_Records for this task_:
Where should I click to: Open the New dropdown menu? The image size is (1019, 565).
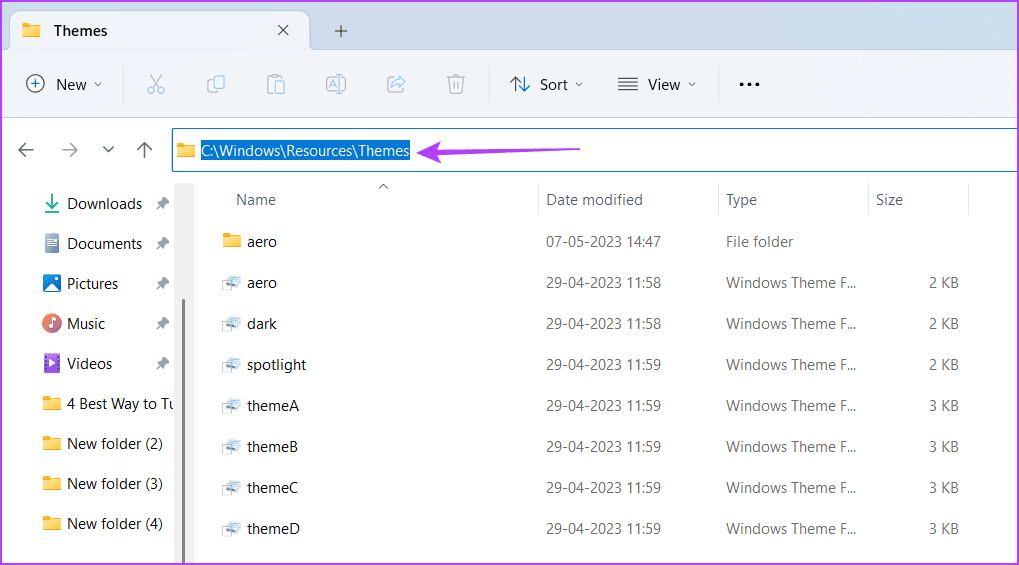pyautogui.click(x=64, y=85)
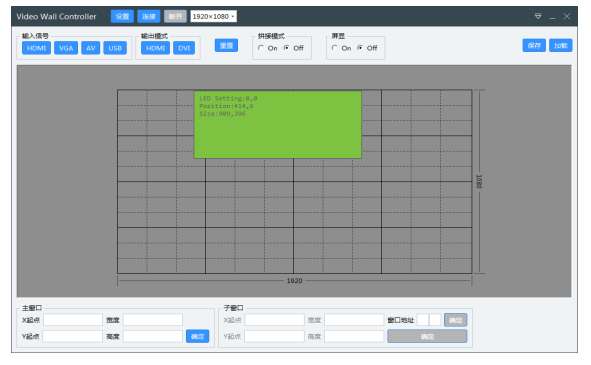This screenshot has height=365, width=591.
Task: Open the 1920×1080 resolution dropdown
Action: pyautogui.click(x=214, y=16)
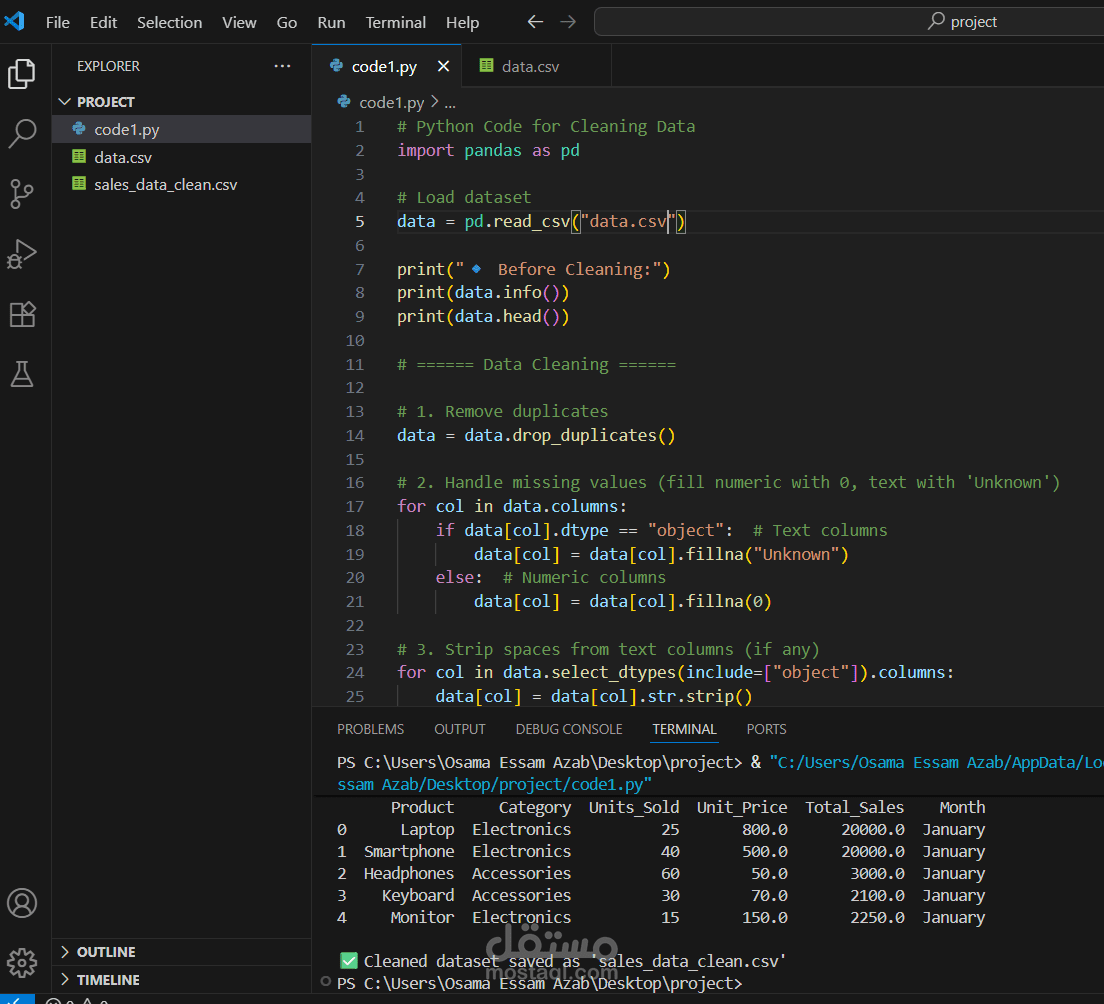Image resolution: width=1104 pixels, height=1004 pixels.
Task: Open the Search view icon
Action: pyautogui.click(x=22, y=134)
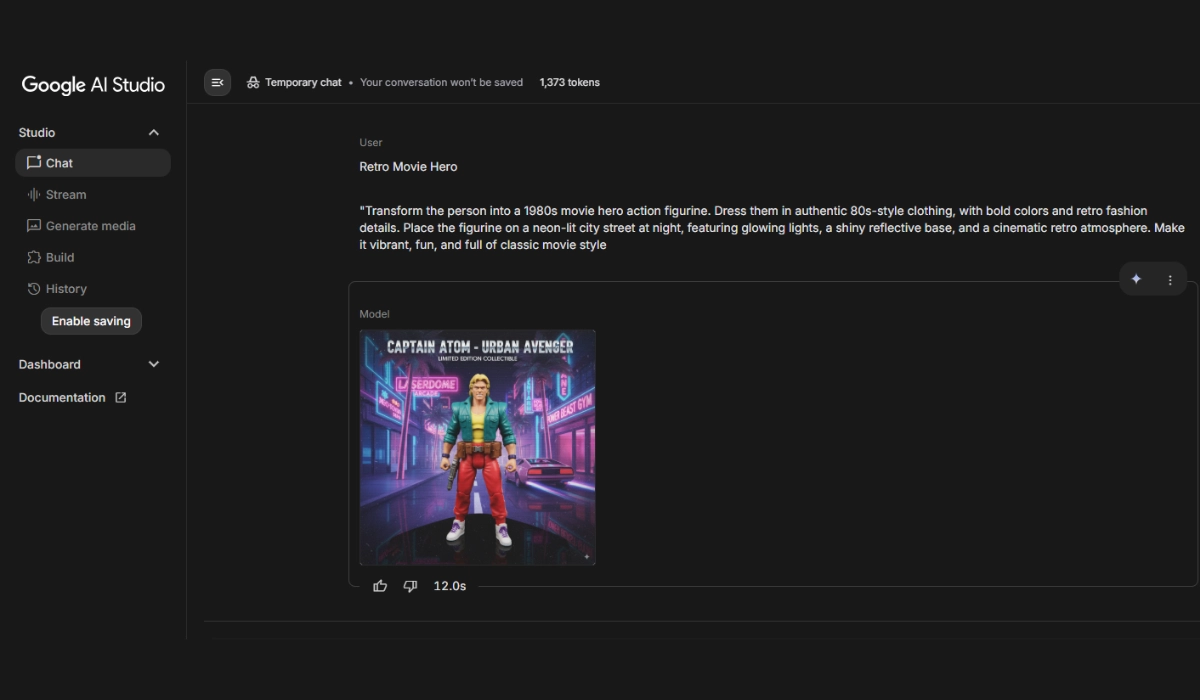This screenshot has height=700, width=1200.
Task: Click the Google AI Studio logo
Action: 93,85
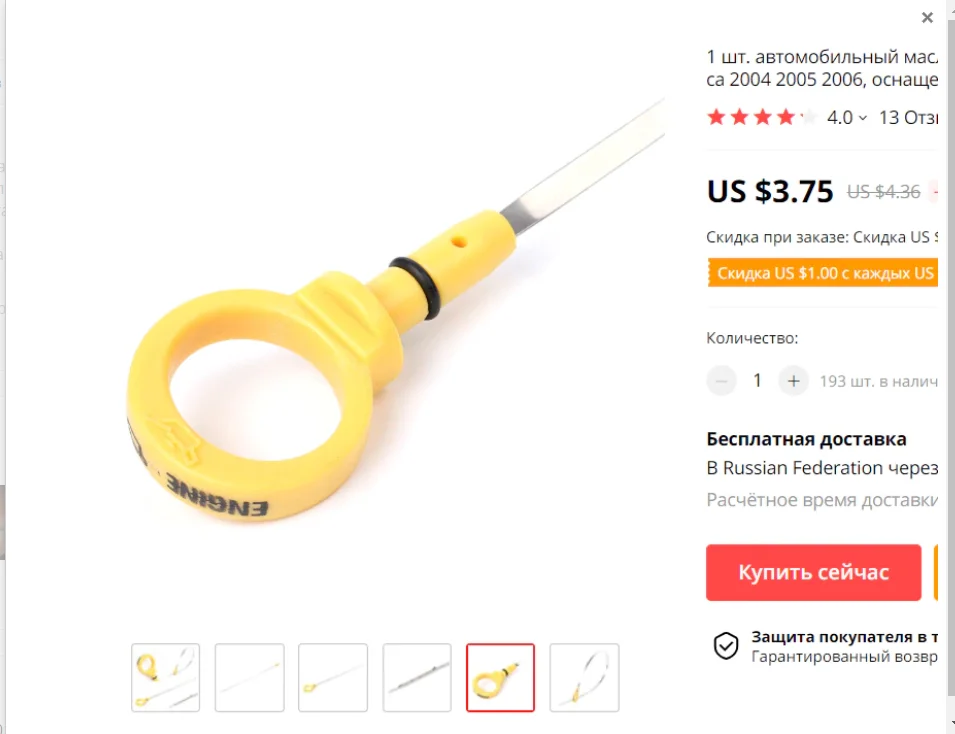
Task: Click the buyer protection shield icon
Action: click(x=725, y=646)
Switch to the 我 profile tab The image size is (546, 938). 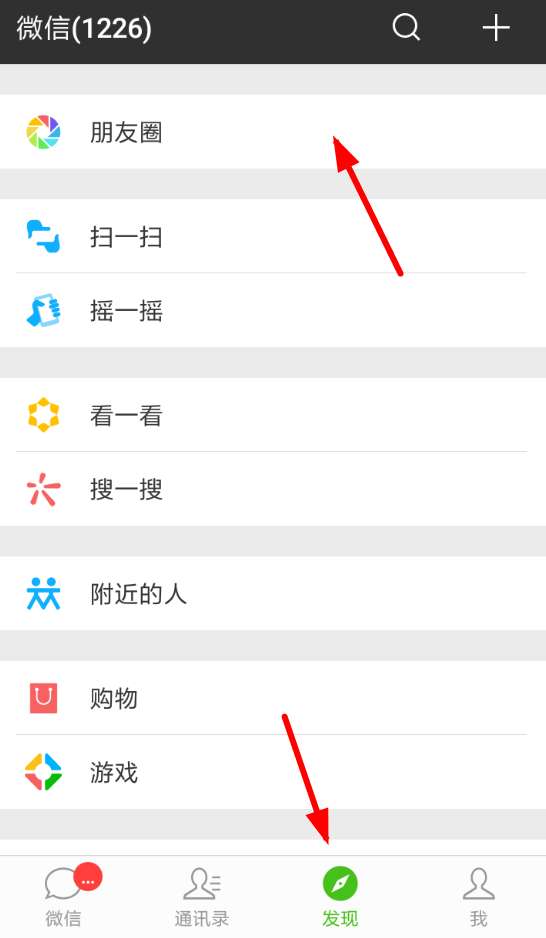(x=478, y=897)
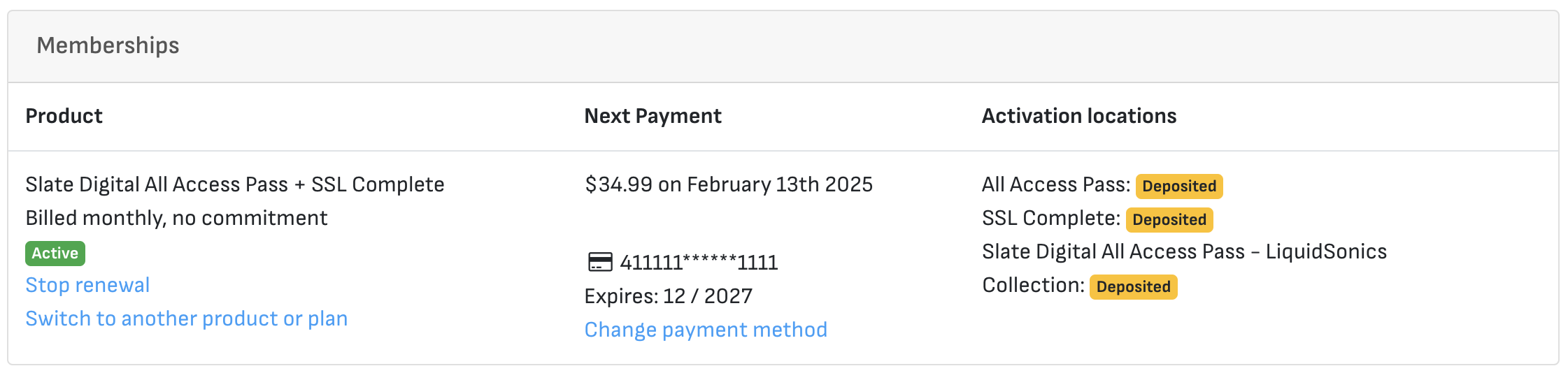1568x373 pixels.
Task: Click the Next Payment column header
Action: [x=652, y=116]
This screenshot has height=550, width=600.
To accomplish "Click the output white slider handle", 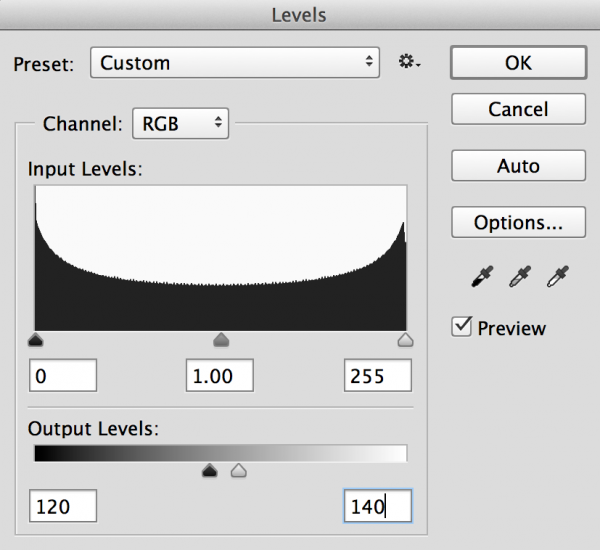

_Your task_:
Please repeat the data from its first line through the line containing "Action: pyautogui.click(x=22, y=134)", inclusive, and leave out the pictures.

_Full response_:
Where should I click to: Open the New dropdown menu? The image size is (1019, 565).
pyautogui.click(x=64, y=85)
This screenshot has height=365, width=591.
Task: Open the 1920×1080 resolution dropdown
Action: pyautogui.click(x=214, y=16)
Image resolution: width=1104 pixels, height=1004 pixels.
Task: Open the Search view icon
Action: pyautogui.click(x=22, y=134)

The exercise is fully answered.